## Input rows

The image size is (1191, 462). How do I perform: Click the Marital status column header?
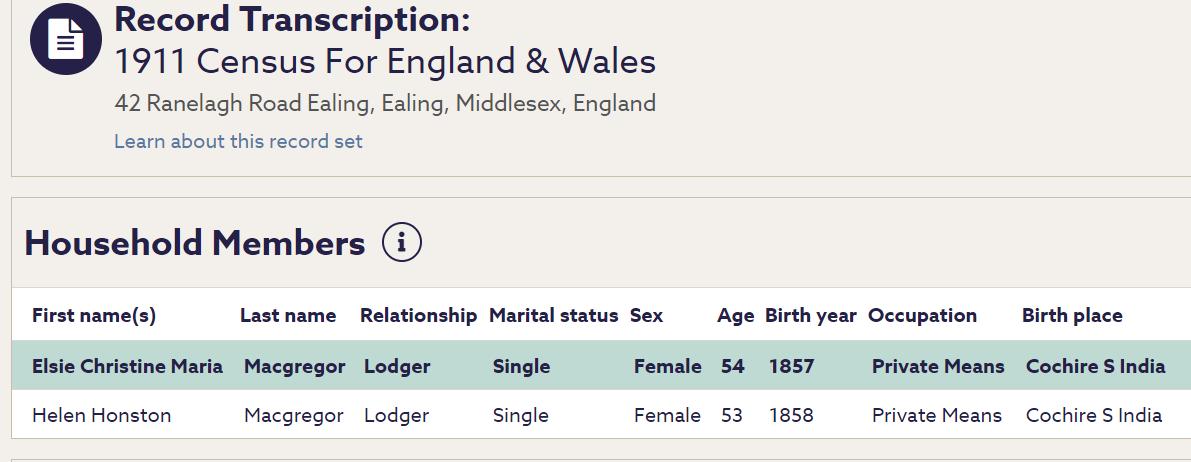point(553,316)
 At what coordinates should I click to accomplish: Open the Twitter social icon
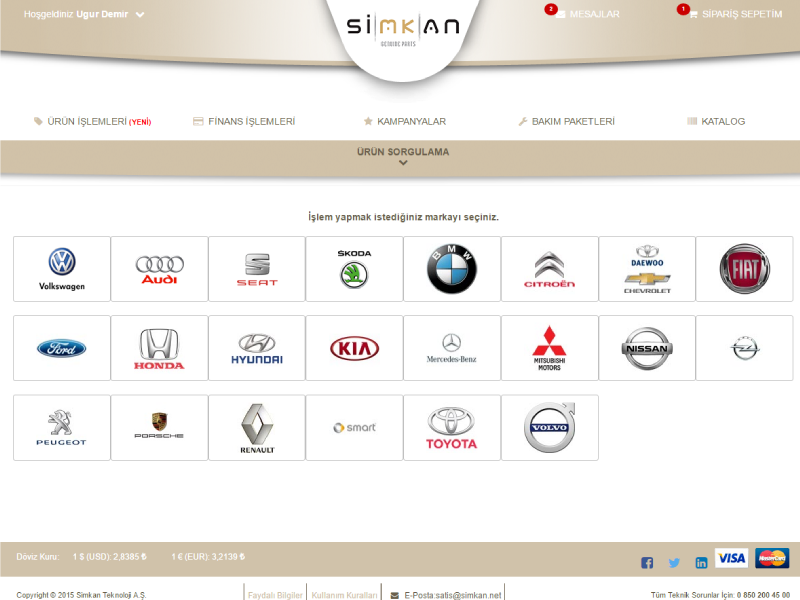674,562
==
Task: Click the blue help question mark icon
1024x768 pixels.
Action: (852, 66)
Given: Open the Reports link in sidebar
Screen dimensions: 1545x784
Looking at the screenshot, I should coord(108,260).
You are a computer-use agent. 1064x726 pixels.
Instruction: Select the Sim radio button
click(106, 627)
* * *
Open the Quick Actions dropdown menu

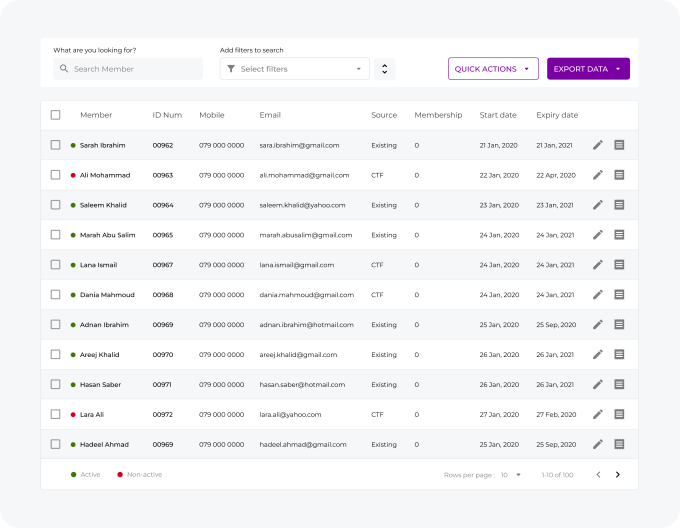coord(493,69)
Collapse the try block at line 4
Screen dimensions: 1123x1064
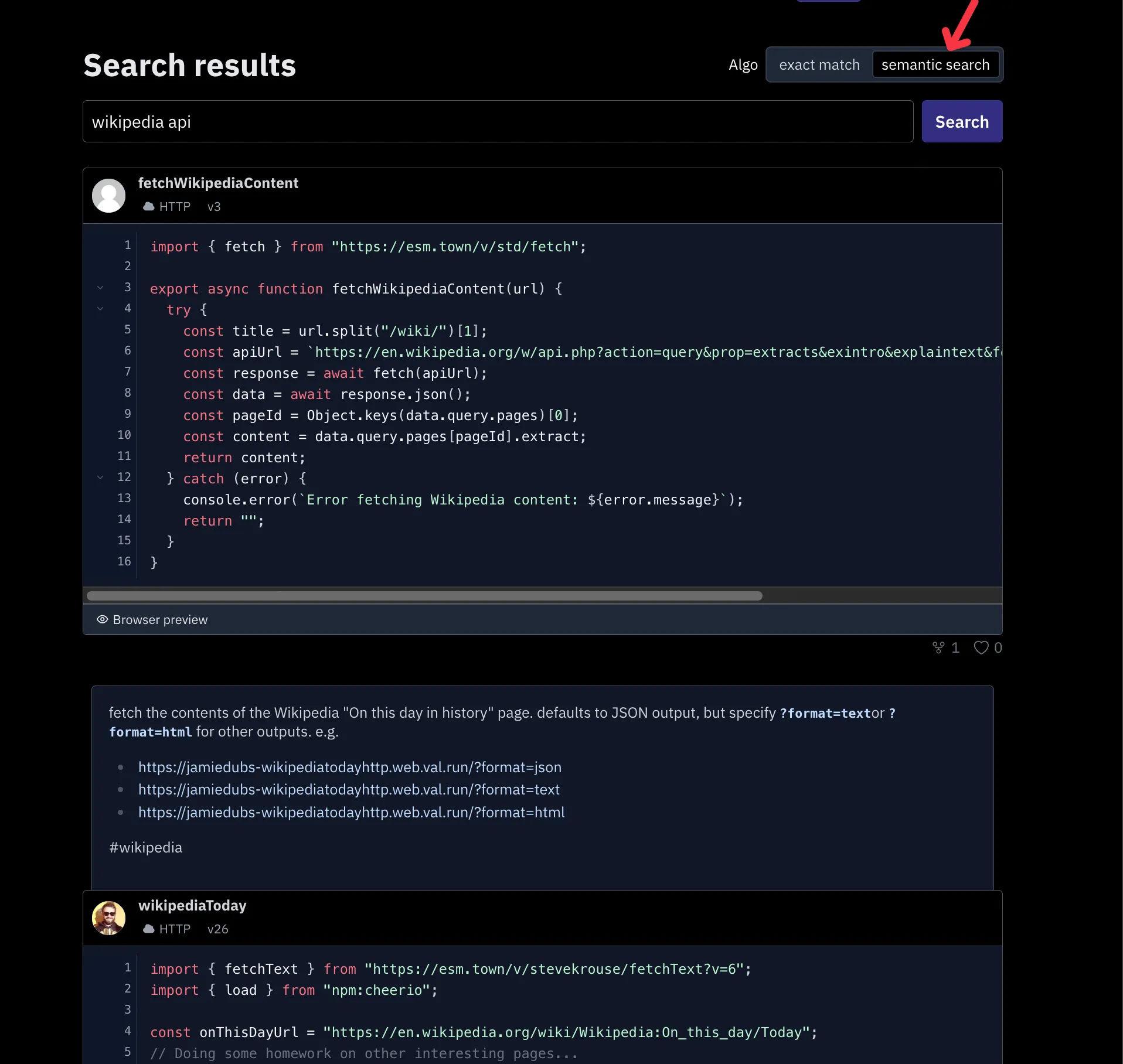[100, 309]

## Task objective
Copy out only the part of the listing that opens with the line containing "You are a computer-use" and closes with the line containing "click(106, 627)". Replace "radio button" with "toggle switch" and leave everything else unchanged.

## Correct result
You are a computer-use agent. 1064x726 pixels.
Instruction: Select the Sim toggle switch
click(106, 627)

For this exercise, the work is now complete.